Task to complete: Return exactly, please, the line that contains "This screenshot has height=259, width=504." and every line after it through the end of the material that follows, leaving pictures aside.
┌────────
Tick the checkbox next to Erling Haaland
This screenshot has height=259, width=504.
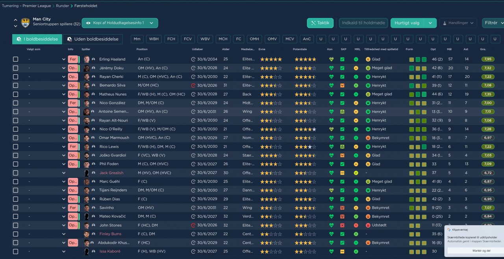point(15,59)
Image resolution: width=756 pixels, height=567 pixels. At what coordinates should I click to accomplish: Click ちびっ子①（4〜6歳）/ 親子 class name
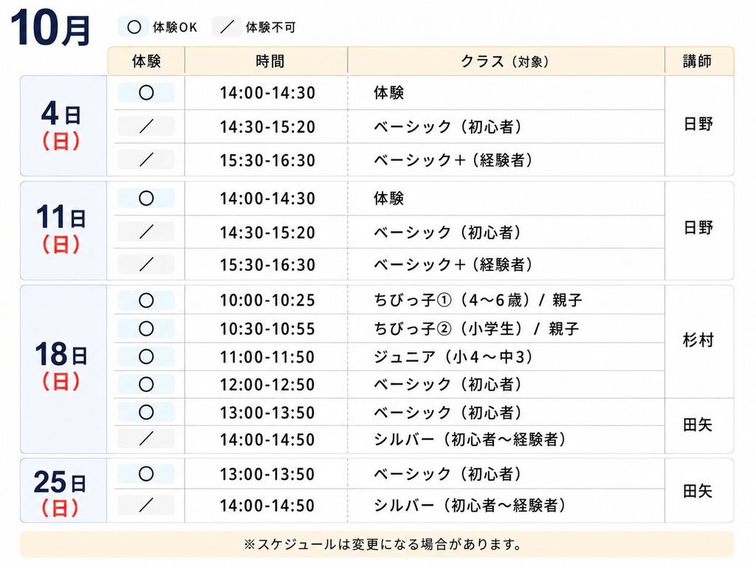478,300
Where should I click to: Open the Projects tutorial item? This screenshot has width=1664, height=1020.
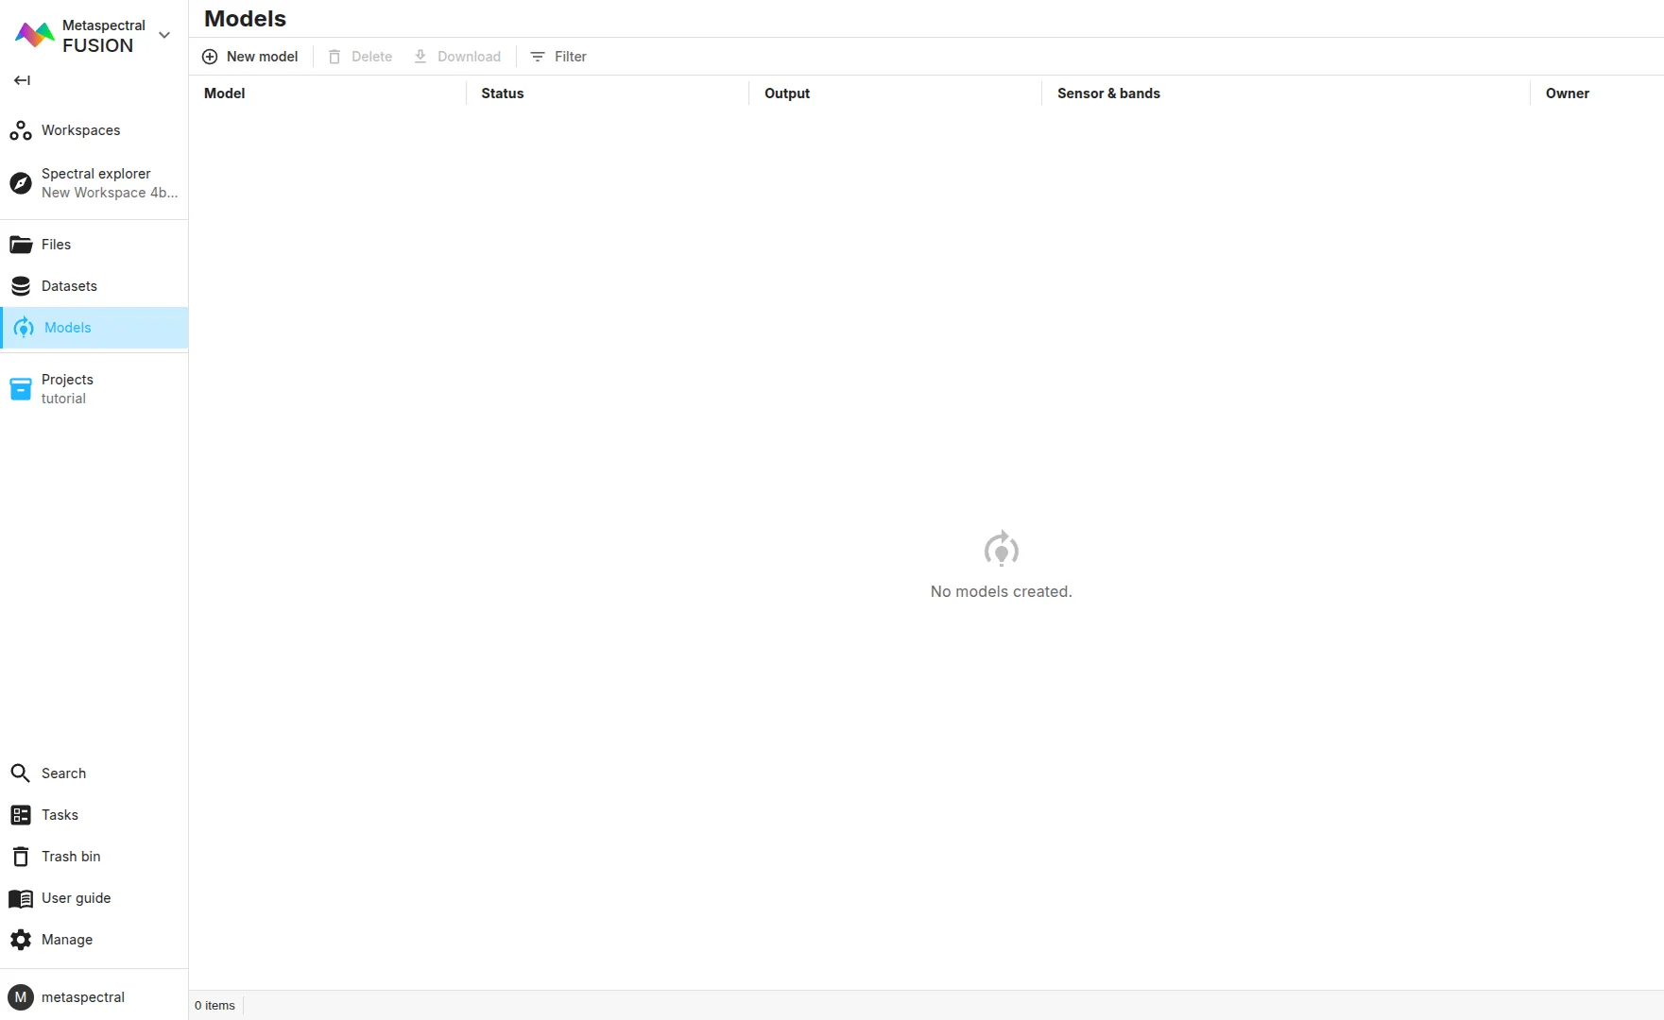[67, 388]
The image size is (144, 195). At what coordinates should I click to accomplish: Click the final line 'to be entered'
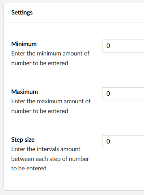29,168
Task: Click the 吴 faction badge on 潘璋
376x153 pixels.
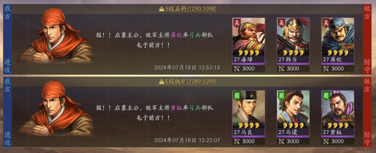Action: pos(236,23)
└────────
Solution to the problem:
This screenshot has height=259, width=504.
point(15,59)
Image resolution: width=756 pixels, height=567 pixels. At what coordinates should I click to accomplish: Click ちびっ子①（4〜6歳）/ 親子 class name
478,300
Where should I click to: Open the Projects tutorial item? This screenshot has width=1664, height=1020.
[67, 388]
The image size is (144, 195). At what coordinates should I click to accomplish: Click the final line 'to be entered'
29,168
Task: Click the 吴 faction badge on 潘璋
376x153 pixels.
Action: pos(236,23)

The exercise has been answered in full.